(EXERCISE GOAL) Where the word "heading" appears in a line below, copy the whole line.

━━ LISTED RECORDS ━━

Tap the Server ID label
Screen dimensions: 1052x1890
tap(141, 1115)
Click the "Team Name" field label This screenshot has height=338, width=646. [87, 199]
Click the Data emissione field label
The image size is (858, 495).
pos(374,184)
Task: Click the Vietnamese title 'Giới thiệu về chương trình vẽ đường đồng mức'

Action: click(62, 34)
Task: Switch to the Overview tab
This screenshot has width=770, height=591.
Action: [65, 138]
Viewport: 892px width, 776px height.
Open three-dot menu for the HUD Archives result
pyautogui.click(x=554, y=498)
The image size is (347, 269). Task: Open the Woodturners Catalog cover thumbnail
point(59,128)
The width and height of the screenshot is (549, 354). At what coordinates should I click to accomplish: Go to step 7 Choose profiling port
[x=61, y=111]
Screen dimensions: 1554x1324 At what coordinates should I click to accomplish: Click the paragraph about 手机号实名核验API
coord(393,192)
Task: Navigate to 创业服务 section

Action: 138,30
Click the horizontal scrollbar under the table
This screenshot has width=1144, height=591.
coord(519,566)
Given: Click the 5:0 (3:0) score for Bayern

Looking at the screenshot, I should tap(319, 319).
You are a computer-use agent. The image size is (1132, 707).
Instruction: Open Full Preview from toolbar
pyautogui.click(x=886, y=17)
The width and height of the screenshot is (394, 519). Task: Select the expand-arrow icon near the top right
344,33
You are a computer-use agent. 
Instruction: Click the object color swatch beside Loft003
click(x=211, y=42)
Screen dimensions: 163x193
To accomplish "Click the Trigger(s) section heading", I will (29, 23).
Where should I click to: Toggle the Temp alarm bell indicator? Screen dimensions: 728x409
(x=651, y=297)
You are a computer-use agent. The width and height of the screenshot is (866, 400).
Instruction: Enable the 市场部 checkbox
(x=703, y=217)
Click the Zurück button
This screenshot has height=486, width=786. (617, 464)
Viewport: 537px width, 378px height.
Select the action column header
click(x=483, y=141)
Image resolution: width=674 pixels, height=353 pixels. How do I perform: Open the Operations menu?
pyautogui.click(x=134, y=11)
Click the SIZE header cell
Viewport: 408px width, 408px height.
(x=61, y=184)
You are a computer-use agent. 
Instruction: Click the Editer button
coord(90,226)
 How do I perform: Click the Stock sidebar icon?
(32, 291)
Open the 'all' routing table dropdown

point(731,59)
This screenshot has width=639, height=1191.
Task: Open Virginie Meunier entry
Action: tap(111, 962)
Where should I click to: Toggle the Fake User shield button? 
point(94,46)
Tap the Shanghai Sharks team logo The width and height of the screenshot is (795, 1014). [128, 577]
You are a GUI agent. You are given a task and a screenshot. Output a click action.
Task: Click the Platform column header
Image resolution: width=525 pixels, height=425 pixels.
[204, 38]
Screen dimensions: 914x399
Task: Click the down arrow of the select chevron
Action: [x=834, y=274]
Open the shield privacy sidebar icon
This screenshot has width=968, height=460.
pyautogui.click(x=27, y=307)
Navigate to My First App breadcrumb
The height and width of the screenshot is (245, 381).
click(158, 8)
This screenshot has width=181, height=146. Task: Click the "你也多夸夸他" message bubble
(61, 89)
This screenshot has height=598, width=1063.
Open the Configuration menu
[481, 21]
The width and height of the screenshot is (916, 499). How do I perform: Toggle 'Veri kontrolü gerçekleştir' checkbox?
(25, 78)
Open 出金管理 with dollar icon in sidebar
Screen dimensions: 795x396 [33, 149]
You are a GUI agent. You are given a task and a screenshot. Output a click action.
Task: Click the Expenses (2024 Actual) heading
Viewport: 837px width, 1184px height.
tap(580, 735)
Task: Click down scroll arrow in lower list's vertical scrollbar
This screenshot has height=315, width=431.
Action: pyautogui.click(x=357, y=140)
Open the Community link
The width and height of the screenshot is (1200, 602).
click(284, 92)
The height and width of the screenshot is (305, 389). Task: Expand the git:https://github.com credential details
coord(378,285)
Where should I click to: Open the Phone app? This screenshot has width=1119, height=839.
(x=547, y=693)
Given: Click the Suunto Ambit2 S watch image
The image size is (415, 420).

━━━

(ANSWER TO THIS TASK)
To accomplish "Click the Trigger(s) section heading", I will (29, 23).
Task: Click the Expenses (2024 Actual) heading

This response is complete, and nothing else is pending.